In contrast to city officials, the State Health Department set the correct tone by acknowledging that no correlation exists linking the contraction of the viruses by the three babies to Rabbi Fischer. The State Health Department admits it has no business regulating or legislating religious practices. What has taken the City Health Department so long? What is hindering their ability to see the obvious truth?

What compounds this travesty is the misleading attempt by a City Health Department official to cast the decisions of the Health Department in the bris milah case as having limited ramifications. Isaac Weisfuse writes that, “We have no intention of regulating metzitah b’peh,” and “we are not seeking to regulate a religious practice generally, but are merely trying to safeguard the health of children in the community relative to a specific individual.”

Don’t get suckered into believing that the goal of the City Health Department is merely to restrict a single mohel from performing metzitzah b’peh.

It seems clear that those behind this attack on Rabbi Fischer have further designs up their sleeves. If they succeed in casting as fact the unproven theory that people who have herpes antibodies alone can kill infants, how can they not regulate metzizah? If 90% of the adult population in fact carry those antibodies, how can those in charge of public safety permit mohalim to come in oral contact with infants?

THE DANGER OF TURNING A BLIND EYE

If we remain silent and apathetic, the consequences will be severe. Today it’s Rabbi Fischer’s right to perform metzitzah b’peh and tomorrow, bris milah in general will be up for regulation, followed by government interference in other religious practices as well. Is it far-fetched for do-gooders in charge of public safety to claim that Shabbos candles lead to fires? How about Chanukah Menorahs? Why not simply use electric bulbs, why the archaic practice of using candles and oil with wicks?

Clearly, the City Health Department has overstepped its bounds in the matter of bris milah. If the Health Department is allowed to proceed, eventually every mohel will be subject to a witch hunt. Every mohel will be guilty until proven innocent, denied due process and treated without simple decency, without any respect for his past, present or future.

Contempt for religion and our right to practice it as we see fit will be at the forefront of tomorrow’s headlines.

A fine man has been dragged through the mud, flushed down the toilet, as it were. Apparently, it is only a crime to flush a Koran down the toilet, not a rabbi, not a Jewish religious practice, and not a community of hundreds of thousands of peaceful, law-abiding Jews.

Dare we suggest that because we are a civilized, respectful, peace-seeking people, we are being taken advantage of? How much longer will we be led down a broken trail of lies and governmental deceit? It is time we rise up, and respectfully but forcefully do what we can to bring closure to this sorry chapter.

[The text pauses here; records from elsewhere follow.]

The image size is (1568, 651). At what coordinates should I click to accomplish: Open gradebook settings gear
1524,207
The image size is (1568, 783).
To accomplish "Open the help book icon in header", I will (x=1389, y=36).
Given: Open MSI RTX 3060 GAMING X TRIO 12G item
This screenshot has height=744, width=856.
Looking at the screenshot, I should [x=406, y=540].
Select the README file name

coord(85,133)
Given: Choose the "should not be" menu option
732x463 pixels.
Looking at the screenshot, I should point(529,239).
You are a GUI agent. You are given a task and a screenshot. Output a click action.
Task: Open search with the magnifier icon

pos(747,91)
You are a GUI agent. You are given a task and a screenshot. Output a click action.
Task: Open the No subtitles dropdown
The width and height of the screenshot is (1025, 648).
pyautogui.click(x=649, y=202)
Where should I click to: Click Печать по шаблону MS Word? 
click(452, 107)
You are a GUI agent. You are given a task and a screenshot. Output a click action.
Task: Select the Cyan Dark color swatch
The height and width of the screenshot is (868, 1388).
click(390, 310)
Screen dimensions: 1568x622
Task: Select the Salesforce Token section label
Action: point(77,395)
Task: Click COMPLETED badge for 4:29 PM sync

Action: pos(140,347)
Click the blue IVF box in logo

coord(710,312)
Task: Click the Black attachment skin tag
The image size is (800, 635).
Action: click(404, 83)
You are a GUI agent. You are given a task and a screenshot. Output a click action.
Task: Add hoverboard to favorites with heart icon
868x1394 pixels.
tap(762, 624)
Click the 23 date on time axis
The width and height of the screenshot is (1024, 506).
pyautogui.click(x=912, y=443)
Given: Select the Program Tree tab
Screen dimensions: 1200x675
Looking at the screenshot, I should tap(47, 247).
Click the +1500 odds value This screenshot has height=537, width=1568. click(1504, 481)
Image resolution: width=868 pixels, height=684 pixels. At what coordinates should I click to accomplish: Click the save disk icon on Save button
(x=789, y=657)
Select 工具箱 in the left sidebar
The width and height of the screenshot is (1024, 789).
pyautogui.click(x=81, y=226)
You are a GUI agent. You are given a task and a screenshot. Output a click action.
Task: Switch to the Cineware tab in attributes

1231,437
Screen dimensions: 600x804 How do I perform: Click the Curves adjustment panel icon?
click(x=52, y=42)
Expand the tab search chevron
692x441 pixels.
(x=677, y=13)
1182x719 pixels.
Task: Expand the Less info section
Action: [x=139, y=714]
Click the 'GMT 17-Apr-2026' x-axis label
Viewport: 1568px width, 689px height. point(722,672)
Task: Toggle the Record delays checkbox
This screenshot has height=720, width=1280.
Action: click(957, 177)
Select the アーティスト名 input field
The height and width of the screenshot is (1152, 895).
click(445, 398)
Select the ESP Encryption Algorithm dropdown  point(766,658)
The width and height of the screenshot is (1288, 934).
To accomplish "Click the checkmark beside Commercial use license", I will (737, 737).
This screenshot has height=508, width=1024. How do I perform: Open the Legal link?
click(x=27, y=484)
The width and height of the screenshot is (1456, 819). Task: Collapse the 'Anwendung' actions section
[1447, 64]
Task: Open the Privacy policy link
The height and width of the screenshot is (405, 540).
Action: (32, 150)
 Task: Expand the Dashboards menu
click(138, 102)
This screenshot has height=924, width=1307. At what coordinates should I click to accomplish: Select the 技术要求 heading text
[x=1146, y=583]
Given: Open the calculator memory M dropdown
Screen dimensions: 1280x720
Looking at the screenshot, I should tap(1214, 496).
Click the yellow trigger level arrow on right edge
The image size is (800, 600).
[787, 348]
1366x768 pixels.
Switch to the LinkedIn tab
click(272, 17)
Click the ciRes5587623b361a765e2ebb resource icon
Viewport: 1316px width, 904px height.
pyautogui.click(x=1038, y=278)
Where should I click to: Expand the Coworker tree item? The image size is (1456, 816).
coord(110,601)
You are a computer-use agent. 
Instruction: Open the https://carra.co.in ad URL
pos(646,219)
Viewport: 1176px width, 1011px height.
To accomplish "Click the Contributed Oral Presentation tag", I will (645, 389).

When murderous savages who have no qualms about burning down houses of worship with co-religionists and Korans inside are insulted, our government reaches out to them, throwing money and ambassadors in their direction in an attempt to prove that the United States esteems the Muslim religion.

When wild-eyed fanatics kill themselves in Iraqi mosques causing the loss of innocent life and presumably consigning books of the Koran to a fiery end, no one has the temerity to condemn the perpetrators. But when a US publication said a Koran was flushed down a toilet, the entire establishment, from the president and defense secretary right down the ranks, rushed to the media to mouth platitudes bewailing the affront to Islam.

In stark contrast, when our practices are defiled, when our holy people are called murderers, the entire city establishment sits by, hiding behind the rubric of “we are protecting the children.” Well, what were the heroes who daily come face to face with murderers in Gitmo doing, if not protecting innocent human life?

And what are we doing to protect our dignity? What are we doing to stand up for our rights as loyal, tax paying, law-abiding citizens? Why are our practices allowed to be spat upon? Why are our rabbis allowed to be maligned as reckless individuals who advocate harmful behavior?

If we relinquish autonomy in the religious arena to any degree—and allowing the city government to tamper with bris milah is a huge surrender—we will pay a heavy price. We are turning the clock back a few decades to when Jews in America had to fight for the religious freedoms we take for granted today.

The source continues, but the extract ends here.